As we recently reported [20], modification of Co–Mn–Al mixed oxide catalysts with alkali metals, especially with cesium, resulted in changing reducibility of the catalysts. The results presented herein show the increase in N₂O conversions with decreasing temperatures of reduction maxima measured with the examined catalysts with different content of Cs (Fig. 8). The shift of T _max to the lower temperatures observed with increasing content of Cs in catalysts can be explained by easier reduction of Co³⁺ and Mn⁴⁺ corresponding to the weakening of their bonds with oxygen, which facilitates desorption of oxygen from the catalyst surface [20]. Observed changes in catalyst reducibility are in agreement with results of XPS and changes in the Co²⁺/Co³⁺ molar ratio, since not only easy reduction of Co³⁺ but also easy oxidation of Co²⁺ in the course of electron donation to the N₂O molecule is important for the high reaction rate of N₂O decomposition [10, 11, 24, 25].

Fig. 8

Dependence of catalytic activity on T _max of H₂-TPR reduction peak of Co–Mn–Al mixed oxides modified with cesium.

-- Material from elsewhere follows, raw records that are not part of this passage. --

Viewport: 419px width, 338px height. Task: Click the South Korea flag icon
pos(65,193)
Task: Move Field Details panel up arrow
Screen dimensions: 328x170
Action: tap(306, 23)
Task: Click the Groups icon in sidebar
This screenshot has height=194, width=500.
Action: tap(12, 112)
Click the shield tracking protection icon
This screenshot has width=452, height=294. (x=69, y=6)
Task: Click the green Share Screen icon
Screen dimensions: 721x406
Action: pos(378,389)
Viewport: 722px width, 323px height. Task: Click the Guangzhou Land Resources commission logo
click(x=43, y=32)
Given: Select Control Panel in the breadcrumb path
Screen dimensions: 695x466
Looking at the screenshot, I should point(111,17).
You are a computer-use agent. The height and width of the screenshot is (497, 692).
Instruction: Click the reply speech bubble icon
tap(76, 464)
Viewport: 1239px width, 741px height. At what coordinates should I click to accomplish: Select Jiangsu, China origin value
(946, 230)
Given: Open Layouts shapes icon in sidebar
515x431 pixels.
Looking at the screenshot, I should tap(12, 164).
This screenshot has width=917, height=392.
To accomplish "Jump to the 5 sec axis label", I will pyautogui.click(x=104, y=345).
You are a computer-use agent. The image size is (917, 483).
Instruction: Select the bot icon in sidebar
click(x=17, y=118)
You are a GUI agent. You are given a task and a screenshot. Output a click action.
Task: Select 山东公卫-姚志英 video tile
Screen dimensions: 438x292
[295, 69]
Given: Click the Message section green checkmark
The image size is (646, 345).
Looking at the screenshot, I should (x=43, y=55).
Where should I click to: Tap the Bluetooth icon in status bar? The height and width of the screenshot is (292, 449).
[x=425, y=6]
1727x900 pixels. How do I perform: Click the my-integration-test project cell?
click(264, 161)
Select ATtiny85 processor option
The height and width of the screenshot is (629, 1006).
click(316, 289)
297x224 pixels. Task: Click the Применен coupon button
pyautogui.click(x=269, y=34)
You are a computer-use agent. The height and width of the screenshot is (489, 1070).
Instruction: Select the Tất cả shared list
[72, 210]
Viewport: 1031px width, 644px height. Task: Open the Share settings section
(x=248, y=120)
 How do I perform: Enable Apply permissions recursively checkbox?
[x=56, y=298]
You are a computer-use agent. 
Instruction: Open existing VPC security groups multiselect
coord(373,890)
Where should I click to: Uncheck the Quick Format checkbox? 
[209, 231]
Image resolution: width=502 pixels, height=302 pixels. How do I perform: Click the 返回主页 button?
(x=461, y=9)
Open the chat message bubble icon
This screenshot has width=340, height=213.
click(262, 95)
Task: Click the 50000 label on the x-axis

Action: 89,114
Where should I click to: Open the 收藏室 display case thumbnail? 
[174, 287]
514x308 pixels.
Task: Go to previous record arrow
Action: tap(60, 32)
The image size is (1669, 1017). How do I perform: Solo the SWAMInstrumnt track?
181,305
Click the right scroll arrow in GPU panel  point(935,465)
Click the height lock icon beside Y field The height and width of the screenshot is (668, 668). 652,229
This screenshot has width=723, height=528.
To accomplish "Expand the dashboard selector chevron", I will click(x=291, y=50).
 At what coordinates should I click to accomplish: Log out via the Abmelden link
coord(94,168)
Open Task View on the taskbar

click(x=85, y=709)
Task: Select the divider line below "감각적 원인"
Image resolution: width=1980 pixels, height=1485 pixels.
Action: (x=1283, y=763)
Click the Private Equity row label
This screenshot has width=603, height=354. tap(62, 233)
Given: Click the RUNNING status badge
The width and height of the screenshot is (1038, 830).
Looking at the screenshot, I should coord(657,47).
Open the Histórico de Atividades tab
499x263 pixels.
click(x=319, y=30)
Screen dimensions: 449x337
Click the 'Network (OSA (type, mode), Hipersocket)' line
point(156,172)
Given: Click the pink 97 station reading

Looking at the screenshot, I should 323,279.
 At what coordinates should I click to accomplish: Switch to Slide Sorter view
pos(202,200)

Conditions: 0.1 mol% N₂O in He, 390 °C, SV = 60 lg⁻¹ h⁻¹

Conclusions

The N₂O catalytic decomposition over Co–Mn–Al mixed oxides promoted with various amounts of cesium was examined in an inert gas and in the presence of oxygen, water vapor and nitric oxide. The cesium promoter was added by impregnation with an aqueous solution of two different Cs salts, namely CsNO₃ and Cs₂CO₃. The kind of Cs salts used had no effect on chemical properties, porous structure or catalytic activity of the prepared catalysts. The catalytic activity in N₂O decomposition increased with increasing content of cesium promoter, which was connected with observed changes in catalyst reducibility and the Co²⁺/Co³⁺ surface molar ratio, as the effect of the Cs promoter is of electronic origin. The catalysts with high promoter contents of about 3.2–4.5 wt % Cs showed the highest activity in the presence of other gases (NO, O₂, H₂O) that occur in the waste gas upstream of the selective catalytic reduction of NO_x (SCR NO_x) unit in nitric acid production plants.